**Stored records**:
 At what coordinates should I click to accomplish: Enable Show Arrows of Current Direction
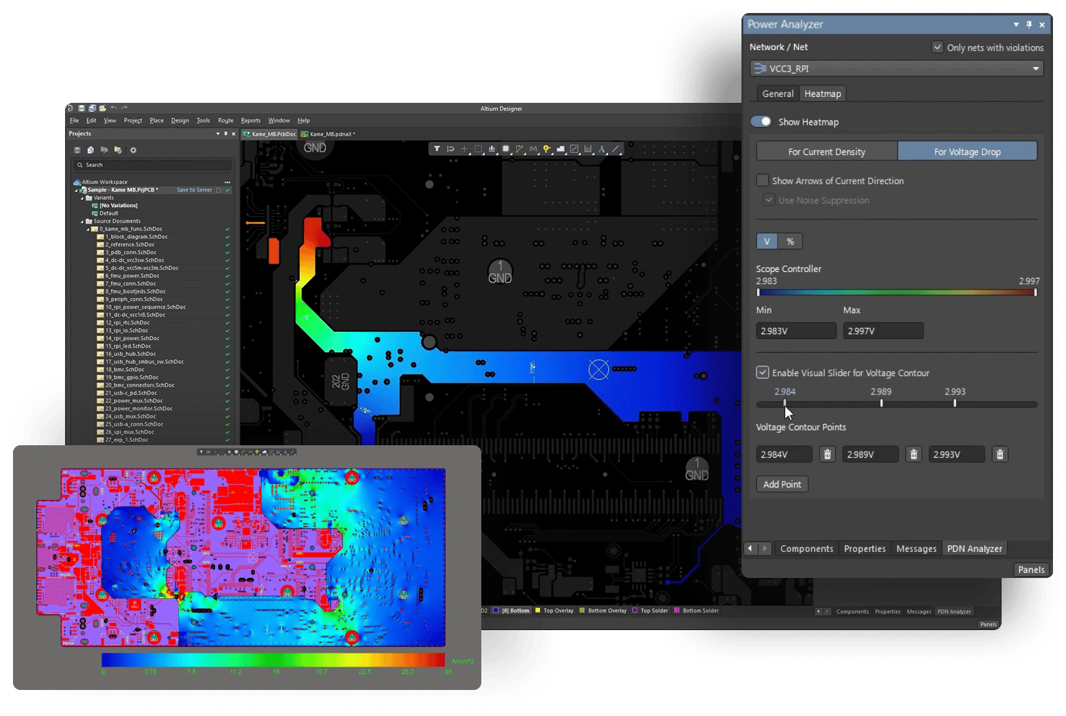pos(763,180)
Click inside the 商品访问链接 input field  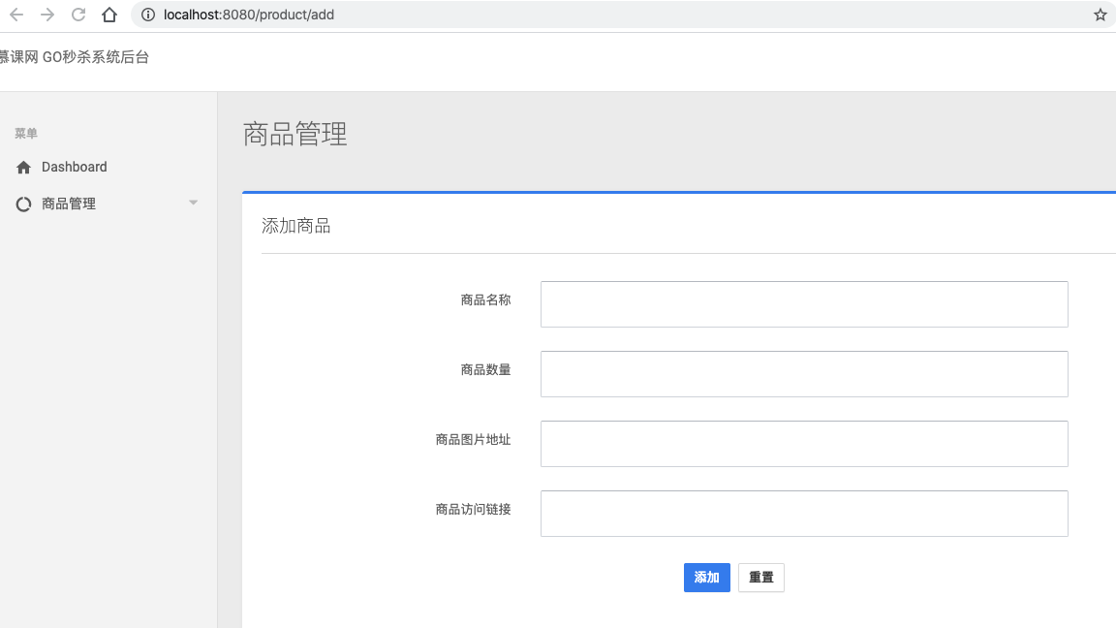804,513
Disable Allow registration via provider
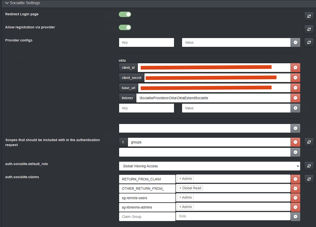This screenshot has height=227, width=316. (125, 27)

**EXERCISE BRIEF**: Report each line of the items above that contains the string "coordinates", and copy every such line in full.

**THE SOLUTION**:
 At what coordinates should I click to accomplish: Enable Show Arrows of Current Direction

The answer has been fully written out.